Work to complete:
**a.** Answer these questions about the vfio patch thread:
(i) On Power systems, what is not registered on the device bus?
(ii) What existing interface does the proposed solution use to identify the fake groups?
(iii) Whose address is used as the iommudata?
**b.** Carry on the vfio patch thread from its last line.

[dpdk-dev] vfio/noiommu: Don't use iommu_present() to track fake groups

Message ID 20160122172159.5655.55830.stgit@gimli.home (mailing list archive)
State Not Applicable, archived
Headers

Commit Message

Alex Williamson Jan. 22, 2016, 5:23 p.m. UTC
  Using iommu_present() to determine whether an IOMMU group is real or
fake has some problems.  First, apparently Power systems don't
register an IOMMU on the device bus, so the groups and containers get
marked as noiommu and then won't bind to their actual IOMMU driver.
Second, I expect we'll run into the same issue as we try to support
vGPUs through vfio, since they're likely to emulate this behavior of
creating an IOMMU group on a virtual device and then providing a vfio
IOMMU backend tailored to the sort of isolation they provide, which
won't necessarily be fully compatible with the IOMMU API.

The solution here is to use the existing iommudata interface to IOMMU
groups, which allows us to easily identify the fake groups we've
created for noiommu purposes.  The iommudata we set is purely
arbitrary since we're only comparing the address, so we use the
address of the noiommu switch itself.

Reported-by: Alexey Kardashevskiy <aik@ozlabs.ru>
Fixes: 03a76b60f8ba ("vfio: Include No-IOMMU mode")
Signed-off-by: Alex Williamson <alex.williamson@redhat.com>
---

Copying some DPDK folks and would appreciate validation that this
still works for the intended no-iommu use case.  Thanks!

 drivers/vfio/vfio.c |   24 ++++++++++--------------
 1 file changed, 10 insertions(+), 14 deletions(-)
  

Comments

Alexey Kardashevskiy Jan. 25, 2016, 12:20 a.m. UTC | #1
On 01/23/2016 04:23 AM, Alex Williamson wrote:
> Using iommu_present() to determine whether an IOMMU group is real or
> fake has some problems.  First, apparently Power systems don't
> register an IOMMU on the device bus, so the groups and containers get
> marked as noiommu and then won't bind to their actual IOMMU driver.
> Second, I expect we'll run into the same issue as we try to support
> vGPUs through vfio, since they're likely to emulate this behavior of
> creating an IOMMU group on a virtual device and then providing a vfio
> IOMMU backend tailored to the sort of isolation they provide, which
> won't necessarily be fully compatible with the IOMMU API.

Data for locating visible targets:
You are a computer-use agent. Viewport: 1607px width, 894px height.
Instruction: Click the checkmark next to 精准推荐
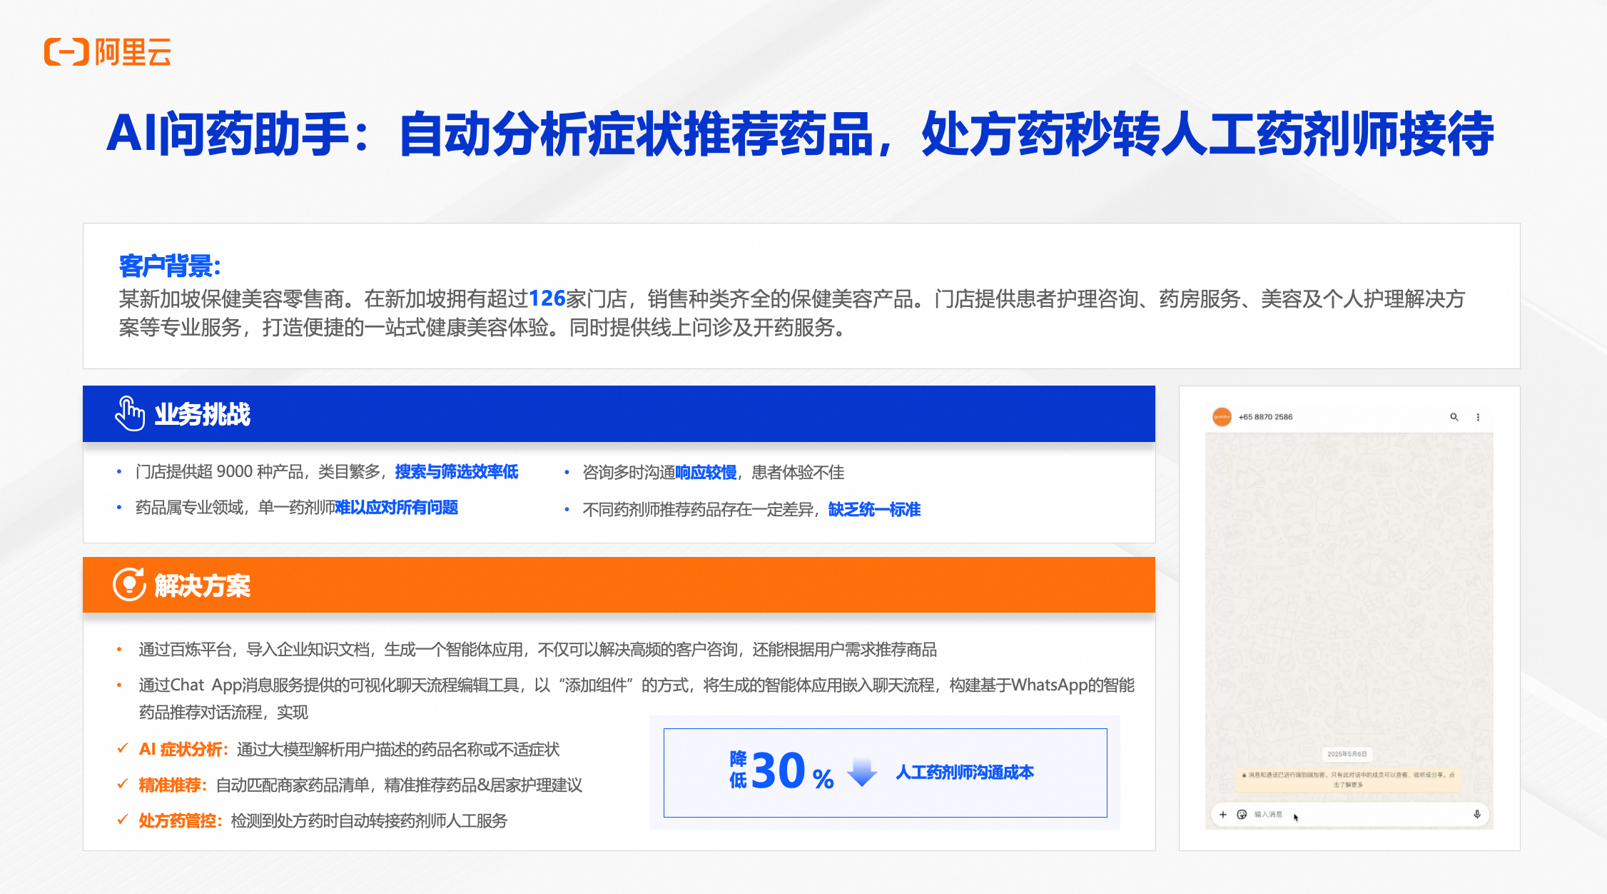[x=123, y=784]
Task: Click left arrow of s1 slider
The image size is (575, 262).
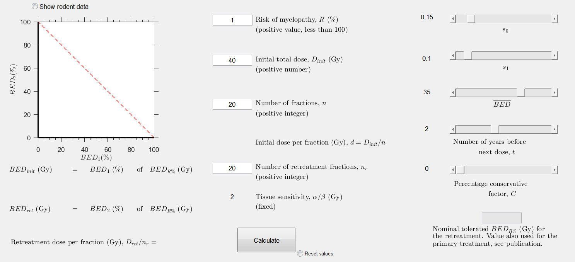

Task-by-task results:
**a.**
(i) An IOMMU.
(ii) The iommudata interface to IOMMU groups.
(iii) The noiommu switch's own address.

**b.**
>
> The solution here is to use the existing iommudata interface to IOMMU
> groups, which allows us to easily identify the fake groups we've
> created for noiommu purposes.  The iommudata we set is purely
> arbitrary since we're only comparing the address, so we use the
> address of the noiommu switch itself.
>
> Reported-by: Alexey Kardashevskiy <aik@ozlabs.ru>
> Fixes: 03a76b60f8ba ("vfio: Include No-IOMMU mode")
> Signed-off-by: Alex Williamson <alex.williamson@redhat.com>



Reviewed-by: Alexey Kardashevskiy <aik@ozlabs.ru>
Tested-by: Alexey Kardashevskiy <aik@ozlabs.ru>

Thanks!
  
Anatoly Burakov Jan. 27, 2016, 1:21 p.m. UTC | #2
Hi Alex,

> On 01/23/2016 04:23 AM, Alex Williamson wrote:
> > Using iommu_present() to determine whether an IOMMU group is real or
> > fake has some problems.  First, apparently Power systems don't
> > register an IOMMU on the device bus, so the groups and containers get
> > marked as noiommu and then won't bind to their actual IOMMU driver.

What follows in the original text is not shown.